EXERCISE —
Copy task, pictures excluded: set down exactly the lines from the one containing "980x551 pixels. At" to the end of the data below.

----- SOURCE INFORMATION -----

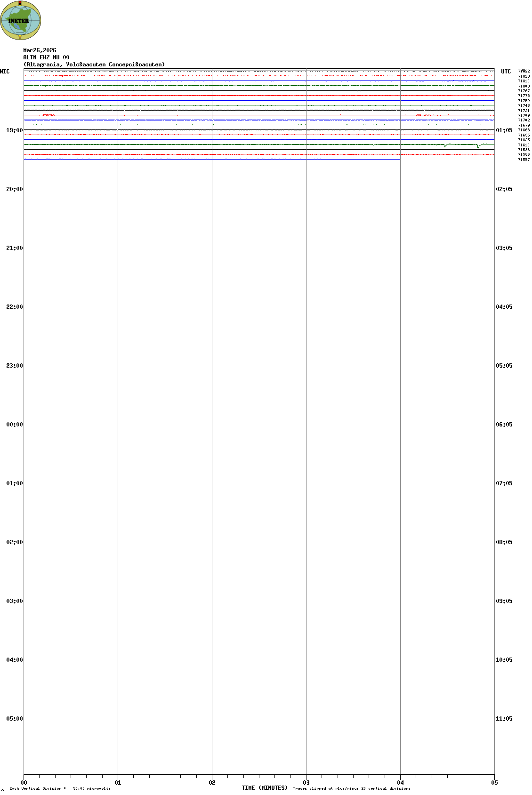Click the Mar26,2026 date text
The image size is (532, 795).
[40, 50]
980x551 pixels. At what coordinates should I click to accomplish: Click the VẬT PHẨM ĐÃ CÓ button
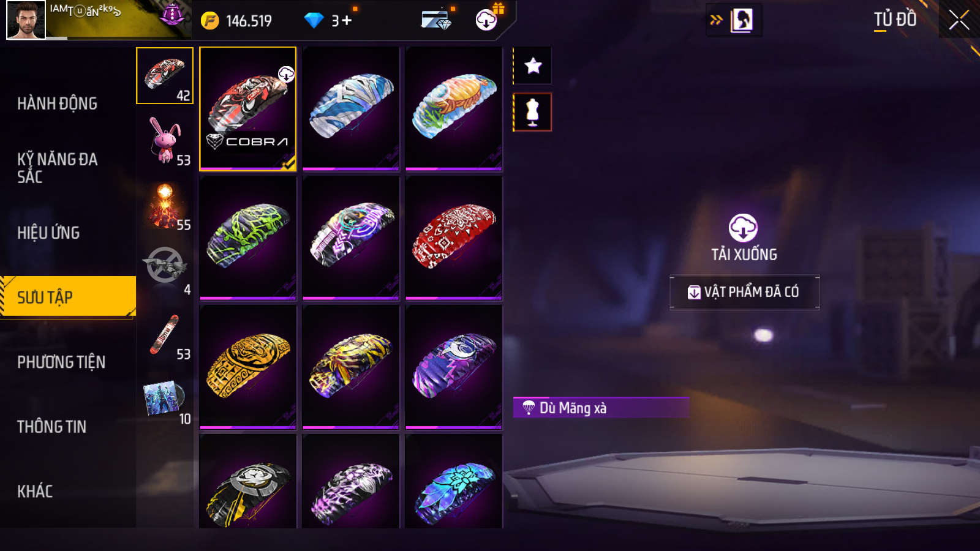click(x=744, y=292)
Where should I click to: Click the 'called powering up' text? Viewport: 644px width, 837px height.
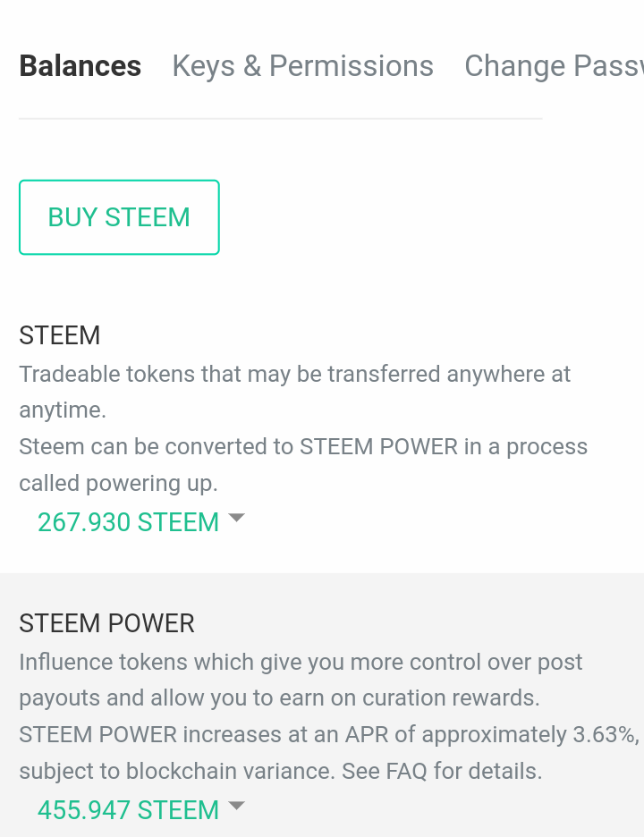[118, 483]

-----

ANSWER FOR THE TASK —
980x551 pixels. At what coordinates should I click to accomplish: Click the VẬT PHẨM ĐÃ CÓ button
click(x=744, y=292)
Where should I click to: Click the 'called powering up' text? Viewport: 644px width, 837px height.
[118, 483]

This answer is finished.